(LISTED ENTRIES Opens)

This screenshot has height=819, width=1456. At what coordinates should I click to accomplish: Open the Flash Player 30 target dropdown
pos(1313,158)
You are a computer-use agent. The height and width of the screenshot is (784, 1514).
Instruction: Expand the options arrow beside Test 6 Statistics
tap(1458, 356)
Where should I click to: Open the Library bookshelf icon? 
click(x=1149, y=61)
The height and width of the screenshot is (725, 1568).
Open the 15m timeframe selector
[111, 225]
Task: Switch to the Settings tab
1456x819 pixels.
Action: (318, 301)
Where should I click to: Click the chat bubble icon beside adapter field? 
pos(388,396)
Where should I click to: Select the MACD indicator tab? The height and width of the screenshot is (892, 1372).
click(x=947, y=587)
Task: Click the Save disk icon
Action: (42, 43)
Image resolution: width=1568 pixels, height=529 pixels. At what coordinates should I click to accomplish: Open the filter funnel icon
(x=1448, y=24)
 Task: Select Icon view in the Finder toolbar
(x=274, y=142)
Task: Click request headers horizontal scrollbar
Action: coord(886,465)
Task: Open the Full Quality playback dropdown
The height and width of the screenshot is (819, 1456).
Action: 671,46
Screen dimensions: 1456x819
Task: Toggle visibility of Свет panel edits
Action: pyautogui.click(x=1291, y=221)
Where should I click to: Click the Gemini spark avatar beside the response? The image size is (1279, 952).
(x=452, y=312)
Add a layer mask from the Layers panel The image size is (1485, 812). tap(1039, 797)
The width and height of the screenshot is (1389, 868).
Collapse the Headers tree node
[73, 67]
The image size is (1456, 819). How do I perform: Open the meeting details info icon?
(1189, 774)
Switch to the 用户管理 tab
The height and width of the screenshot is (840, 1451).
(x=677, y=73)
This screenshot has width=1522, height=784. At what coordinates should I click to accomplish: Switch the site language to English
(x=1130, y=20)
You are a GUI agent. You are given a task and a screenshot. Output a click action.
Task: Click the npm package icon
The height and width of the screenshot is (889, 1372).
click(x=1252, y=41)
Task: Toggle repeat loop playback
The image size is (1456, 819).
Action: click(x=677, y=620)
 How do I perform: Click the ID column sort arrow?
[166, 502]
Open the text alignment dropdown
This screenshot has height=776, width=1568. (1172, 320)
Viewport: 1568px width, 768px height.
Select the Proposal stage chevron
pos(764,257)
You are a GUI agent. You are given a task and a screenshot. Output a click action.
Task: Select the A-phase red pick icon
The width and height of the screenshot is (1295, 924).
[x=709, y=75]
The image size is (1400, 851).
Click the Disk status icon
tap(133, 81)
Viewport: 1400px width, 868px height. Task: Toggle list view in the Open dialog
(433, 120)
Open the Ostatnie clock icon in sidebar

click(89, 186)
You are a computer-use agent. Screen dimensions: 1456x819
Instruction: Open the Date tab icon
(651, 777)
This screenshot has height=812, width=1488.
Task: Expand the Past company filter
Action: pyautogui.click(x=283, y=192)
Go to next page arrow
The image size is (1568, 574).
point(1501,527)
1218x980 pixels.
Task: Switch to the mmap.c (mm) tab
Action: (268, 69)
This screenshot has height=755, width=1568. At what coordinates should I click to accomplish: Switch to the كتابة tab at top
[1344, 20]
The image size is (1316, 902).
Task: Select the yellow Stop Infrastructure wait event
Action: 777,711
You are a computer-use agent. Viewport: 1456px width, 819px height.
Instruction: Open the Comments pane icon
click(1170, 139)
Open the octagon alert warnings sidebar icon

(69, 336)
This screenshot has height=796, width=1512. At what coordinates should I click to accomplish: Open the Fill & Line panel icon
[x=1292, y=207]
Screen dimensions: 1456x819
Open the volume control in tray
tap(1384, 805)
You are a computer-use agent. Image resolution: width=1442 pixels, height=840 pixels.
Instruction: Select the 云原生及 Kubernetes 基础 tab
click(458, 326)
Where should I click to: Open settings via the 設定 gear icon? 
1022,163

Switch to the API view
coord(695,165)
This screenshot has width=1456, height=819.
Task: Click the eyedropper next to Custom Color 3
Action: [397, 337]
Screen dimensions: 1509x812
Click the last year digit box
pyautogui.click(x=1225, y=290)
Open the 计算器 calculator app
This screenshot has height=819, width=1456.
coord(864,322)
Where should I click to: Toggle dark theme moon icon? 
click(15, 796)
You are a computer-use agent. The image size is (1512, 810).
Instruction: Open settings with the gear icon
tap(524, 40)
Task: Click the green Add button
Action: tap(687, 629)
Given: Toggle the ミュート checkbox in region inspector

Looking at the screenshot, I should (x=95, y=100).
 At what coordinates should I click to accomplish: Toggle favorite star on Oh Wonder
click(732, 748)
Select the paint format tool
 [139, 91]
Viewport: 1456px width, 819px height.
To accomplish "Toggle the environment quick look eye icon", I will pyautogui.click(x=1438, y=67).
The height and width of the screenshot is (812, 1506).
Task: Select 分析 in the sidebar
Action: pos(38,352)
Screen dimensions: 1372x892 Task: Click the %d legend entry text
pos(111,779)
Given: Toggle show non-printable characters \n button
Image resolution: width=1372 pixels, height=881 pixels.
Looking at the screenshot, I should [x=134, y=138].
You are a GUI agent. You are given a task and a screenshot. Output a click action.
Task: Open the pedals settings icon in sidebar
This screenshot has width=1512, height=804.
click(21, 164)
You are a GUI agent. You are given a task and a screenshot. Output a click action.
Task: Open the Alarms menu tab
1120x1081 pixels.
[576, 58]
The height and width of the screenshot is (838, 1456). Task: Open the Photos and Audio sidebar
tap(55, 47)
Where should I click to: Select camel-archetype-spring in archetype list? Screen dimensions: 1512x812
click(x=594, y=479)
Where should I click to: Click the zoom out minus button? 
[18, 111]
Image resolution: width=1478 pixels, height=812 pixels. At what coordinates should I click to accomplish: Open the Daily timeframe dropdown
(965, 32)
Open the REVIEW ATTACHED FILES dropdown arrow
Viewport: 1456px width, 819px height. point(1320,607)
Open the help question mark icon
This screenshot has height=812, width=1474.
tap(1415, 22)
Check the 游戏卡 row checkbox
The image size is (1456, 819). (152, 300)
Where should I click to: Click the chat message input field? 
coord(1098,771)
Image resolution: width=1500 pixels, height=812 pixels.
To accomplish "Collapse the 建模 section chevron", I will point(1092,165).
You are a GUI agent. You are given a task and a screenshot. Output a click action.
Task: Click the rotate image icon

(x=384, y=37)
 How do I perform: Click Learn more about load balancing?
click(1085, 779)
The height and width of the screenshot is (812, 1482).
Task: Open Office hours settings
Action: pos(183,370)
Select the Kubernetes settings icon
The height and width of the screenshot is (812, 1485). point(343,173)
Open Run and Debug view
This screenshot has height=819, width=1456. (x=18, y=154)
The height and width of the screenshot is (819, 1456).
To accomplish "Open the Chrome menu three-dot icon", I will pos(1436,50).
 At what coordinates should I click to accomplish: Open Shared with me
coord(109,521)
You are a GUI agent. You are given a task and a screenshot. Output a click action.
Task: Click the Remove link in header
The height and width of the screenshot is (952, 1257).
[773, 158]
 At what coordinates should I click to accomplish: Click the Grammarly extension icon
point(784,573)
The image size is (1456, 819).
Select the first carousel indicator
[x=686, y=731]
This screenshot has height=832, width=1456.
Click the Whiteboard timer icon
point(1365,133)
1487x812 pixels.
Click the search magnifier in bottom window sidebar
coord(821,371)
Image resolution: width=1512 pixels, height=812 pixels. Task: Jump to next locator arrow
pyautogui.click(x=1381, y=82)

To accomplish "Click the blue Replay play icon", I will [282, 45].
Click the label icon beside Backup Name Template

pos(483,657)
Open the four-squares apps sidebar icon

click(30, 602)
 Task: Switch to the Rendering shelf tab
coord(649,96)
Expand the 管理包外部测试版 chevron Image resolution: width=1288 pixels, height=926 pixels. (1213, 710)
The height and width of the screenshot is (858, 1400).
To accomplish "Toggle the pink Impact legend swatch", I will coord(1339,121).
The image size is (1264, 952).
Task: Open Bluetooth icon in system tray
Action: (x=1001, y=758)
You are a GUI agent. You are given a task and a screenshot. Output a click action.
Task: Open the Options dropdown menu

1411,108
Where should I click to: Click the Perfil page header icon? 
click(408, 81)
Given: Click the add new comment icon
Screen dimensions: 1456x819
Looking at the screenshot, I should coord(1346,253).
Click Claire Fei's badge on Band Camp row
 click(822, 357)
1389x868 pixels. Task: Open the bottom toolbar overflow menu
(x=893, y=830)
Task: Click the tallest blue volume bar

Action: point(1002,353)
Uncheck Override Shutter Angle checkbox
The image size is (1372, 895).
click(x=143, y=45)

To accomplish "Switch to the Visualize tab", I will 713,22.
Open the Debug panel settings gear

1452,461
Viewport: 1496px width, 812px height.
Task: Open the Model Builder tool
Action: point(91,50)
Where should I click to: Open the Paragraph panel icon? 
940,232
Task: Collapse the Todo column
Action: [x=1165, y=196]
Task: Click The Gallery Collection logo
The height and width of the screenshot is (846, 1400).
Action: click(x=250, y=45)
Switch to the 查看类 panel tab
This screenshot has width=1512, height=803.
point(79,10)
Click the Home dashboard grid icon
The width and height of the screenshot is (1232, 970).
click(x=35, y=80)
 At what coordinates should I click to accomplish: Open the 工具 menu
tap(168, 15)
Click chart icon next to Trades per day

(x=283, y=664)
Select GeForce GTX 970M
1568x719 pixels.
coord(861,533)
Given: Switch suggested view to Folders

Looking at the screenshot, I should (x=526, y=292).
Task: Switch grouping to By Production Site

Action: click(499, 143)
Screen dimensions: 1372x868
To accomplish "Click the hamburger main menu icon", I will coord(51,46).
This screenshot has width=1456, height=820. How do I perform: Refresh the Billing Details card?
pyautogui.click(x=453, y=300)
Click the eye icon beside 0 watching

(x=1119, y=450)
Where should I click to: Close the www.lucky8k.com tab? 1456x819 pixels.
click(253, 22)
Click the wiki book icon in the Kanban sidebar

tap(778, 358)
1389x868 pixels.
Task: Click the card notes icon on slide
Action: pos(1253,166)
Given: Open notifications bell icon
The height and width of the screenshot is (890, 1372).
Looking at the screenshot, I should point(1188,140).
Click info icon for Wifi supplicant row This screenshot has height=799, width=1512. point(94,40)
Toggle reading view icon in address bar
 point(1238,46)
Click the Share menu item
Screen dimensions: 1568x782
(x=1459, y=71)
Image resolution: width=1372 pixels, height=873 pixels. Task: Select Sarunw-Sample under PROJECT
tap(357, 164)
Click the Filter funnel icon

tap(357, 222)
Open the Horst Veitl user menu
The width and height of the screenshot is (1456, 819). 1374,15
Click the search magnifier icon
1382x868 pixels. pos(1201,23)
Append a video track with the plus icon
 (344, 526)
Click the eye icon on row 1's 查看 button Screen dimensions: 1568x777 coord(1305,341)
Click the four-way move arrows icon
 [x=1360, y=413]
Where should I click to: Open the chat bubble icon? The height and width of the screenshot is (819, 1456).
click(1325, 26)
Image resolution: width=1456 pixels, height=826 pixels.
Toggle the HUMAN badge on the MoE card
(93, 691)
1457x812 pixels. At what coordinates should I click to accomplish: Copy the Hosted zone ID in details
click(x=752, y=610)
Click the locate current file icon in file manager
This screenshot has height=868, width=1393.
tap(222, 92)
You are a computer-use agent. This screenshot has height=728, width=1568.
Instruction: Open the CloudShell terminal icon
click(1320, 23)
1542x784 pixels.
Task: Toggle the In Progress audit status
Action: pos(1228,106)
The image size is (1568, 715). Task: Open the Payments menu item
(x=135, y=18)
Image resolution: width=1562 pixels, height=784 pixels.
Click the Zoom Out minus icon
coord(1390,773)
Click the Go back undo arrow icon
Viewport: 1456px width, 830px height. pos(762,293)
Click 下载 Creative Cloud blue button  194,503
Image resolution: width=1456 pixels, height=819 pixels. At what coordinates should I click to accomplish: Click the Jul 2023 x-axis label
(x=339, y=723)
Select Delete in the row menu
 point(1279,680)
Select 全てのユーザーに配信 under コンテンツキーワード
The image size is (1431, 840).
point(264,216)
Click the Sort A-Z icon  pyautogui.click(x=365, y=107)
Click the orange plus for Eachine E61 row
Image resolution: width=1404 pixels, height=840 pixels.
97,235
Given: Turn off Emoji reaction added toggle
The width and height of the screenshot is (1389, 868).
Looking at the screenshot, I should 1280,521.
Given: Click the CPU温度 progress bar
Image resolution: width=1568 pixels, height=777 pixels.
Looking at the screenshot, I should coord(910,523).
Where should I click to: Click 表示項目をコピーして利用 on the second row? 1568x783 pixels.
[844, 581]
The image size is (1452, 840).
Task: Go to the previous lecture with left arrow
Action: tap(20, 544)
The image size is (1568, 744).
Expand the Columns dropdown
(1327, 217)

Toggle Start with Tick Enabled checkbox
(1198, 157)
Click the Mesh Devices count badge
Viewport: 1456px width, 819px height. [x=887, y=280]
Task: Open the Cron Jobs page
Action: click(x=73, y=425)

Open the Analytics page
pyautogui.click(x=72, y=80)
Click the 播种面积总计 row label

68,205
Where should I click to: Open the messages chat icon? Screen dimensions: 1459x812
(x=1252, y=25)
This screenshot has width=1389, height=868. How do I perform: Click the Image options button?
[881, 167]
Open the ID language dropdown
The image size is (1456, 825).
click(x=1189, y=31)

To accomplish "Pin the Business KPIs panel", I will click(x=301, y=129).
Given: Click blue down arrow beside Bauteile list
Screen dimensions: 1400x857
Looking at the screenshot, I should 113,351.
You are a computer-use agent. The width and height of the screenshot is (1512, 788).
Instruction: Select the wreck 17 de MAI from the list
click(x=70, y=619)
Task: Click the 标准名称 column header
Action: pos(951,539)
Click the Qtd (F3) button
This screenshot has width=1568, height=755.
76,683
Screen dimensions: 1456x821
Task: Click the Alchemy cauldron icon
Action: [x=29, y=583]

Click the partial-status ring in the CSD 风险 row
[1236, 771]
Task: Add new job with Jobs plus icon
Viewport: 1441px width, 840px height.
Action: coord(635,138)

(LISTED ENTRIES Closes)

EXERCISE BRIEF - For the word "playback", show every line of the entries that holds it.

REPLY TO THE EXERCISE -
Task: Open the Full Quality playback dropdown
Task: Toggle repeat loop playback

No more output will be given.